◆ **Data to use**:
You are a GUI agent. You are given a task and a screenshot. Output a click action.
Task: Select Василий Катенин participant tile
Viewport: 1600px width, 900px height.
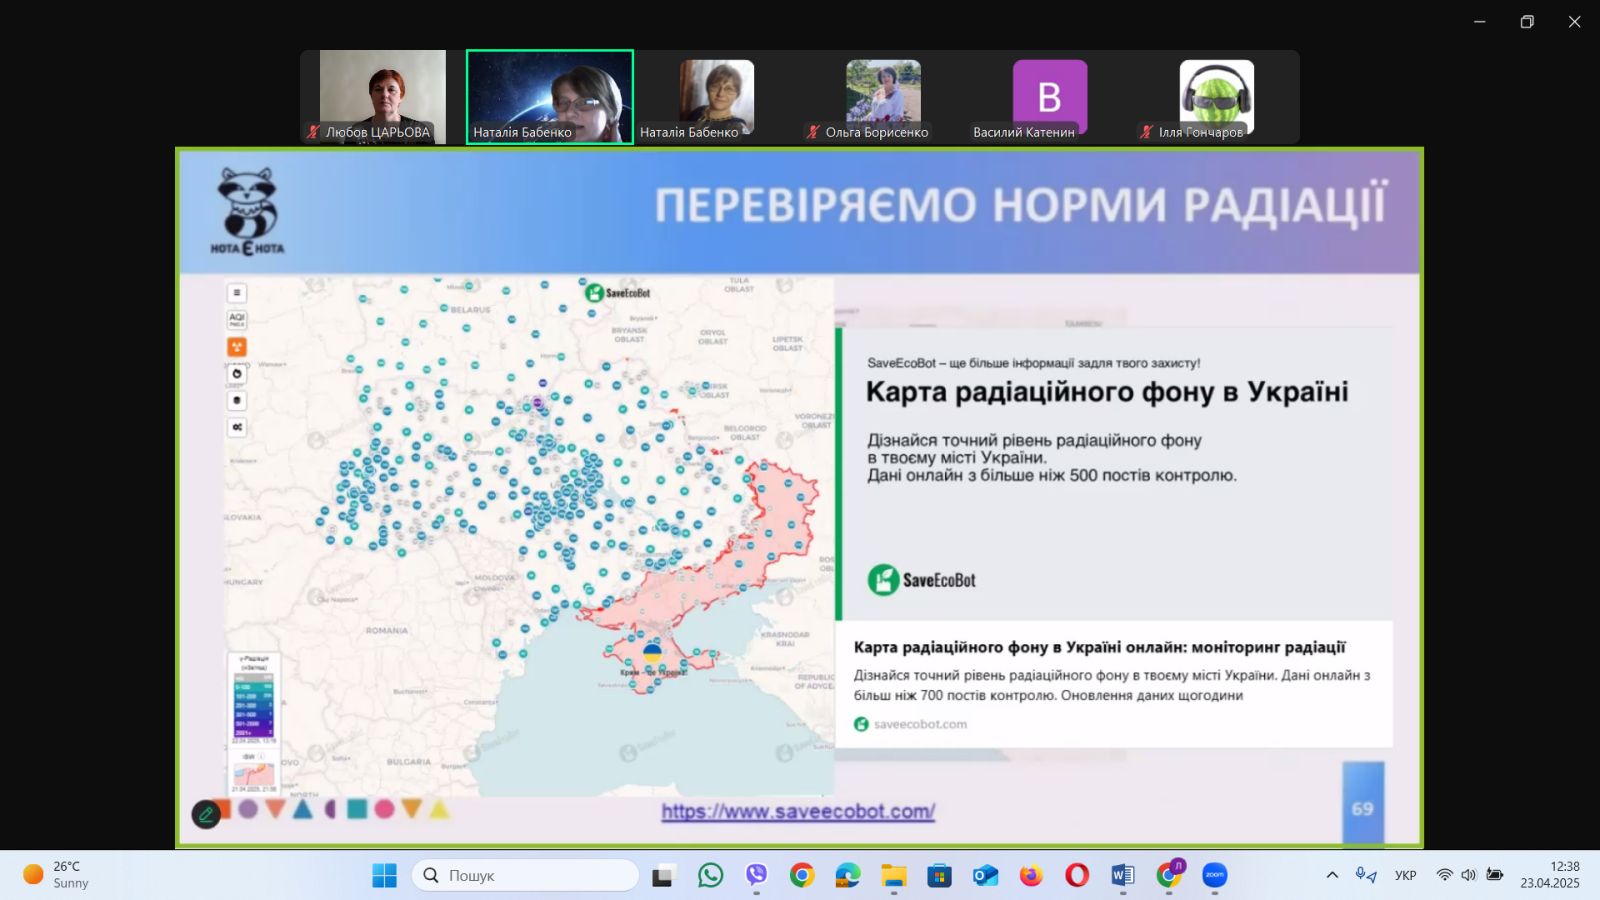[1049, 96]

---

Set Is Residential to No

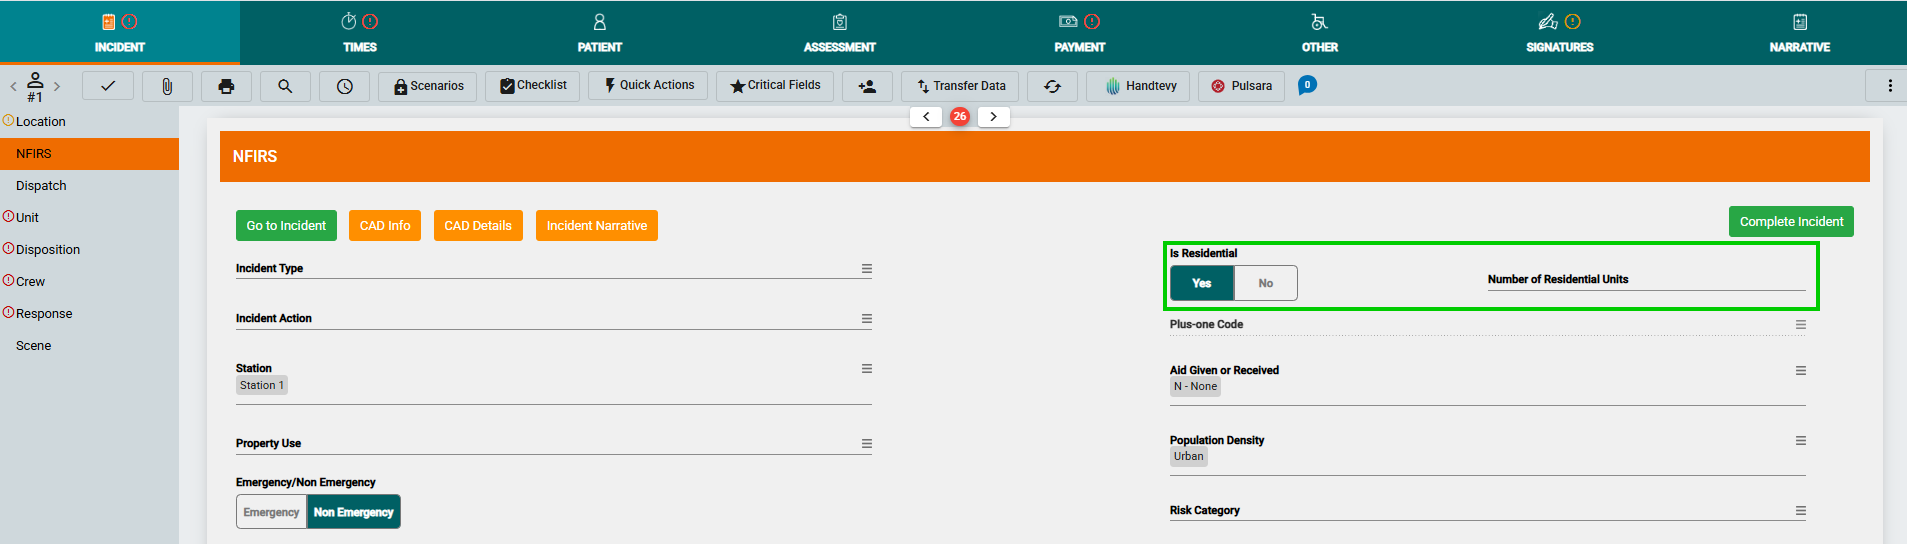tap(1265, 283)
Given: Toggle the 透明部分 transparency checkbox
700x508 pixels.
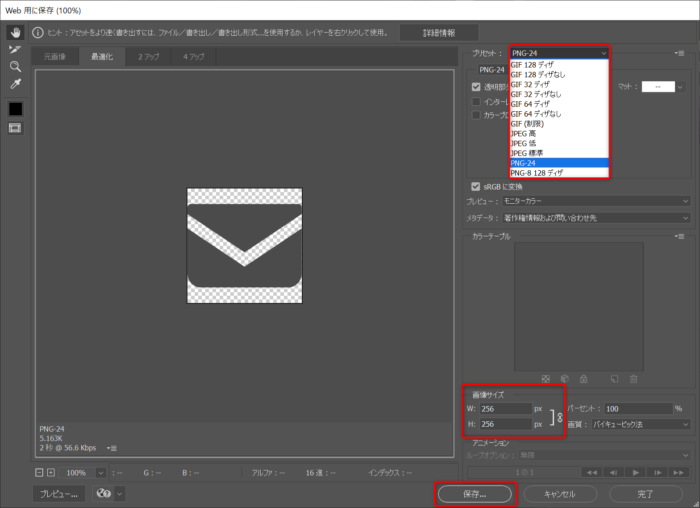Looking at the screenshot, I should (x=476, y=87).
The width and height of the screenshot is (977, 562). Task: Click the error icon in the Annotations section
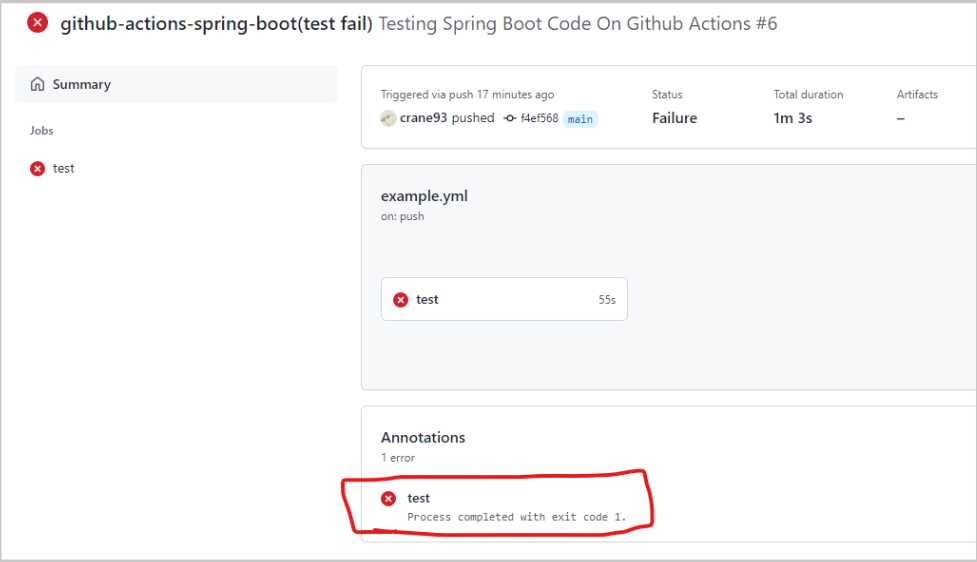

---

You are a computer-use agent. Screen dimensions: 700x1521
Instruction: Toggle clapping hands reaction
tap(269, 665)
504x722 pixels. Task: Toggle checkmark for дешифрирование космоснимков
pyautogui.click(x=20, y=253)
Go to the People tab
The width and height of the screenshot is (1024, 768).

◆ **Exercise aim**: After locating "700x508 pixels." and "The width and height of the screenshot is (977, 562)." in the records above, return exactly the line holding each one and every line between them; leave out the pictures.

◆ **Output below**:
700x508 pixels.
Looking at the screenshot, I should (x=476, y=87).
The width and height of the screenshot is (977, 562). Task: Click the error icon in the Annotations section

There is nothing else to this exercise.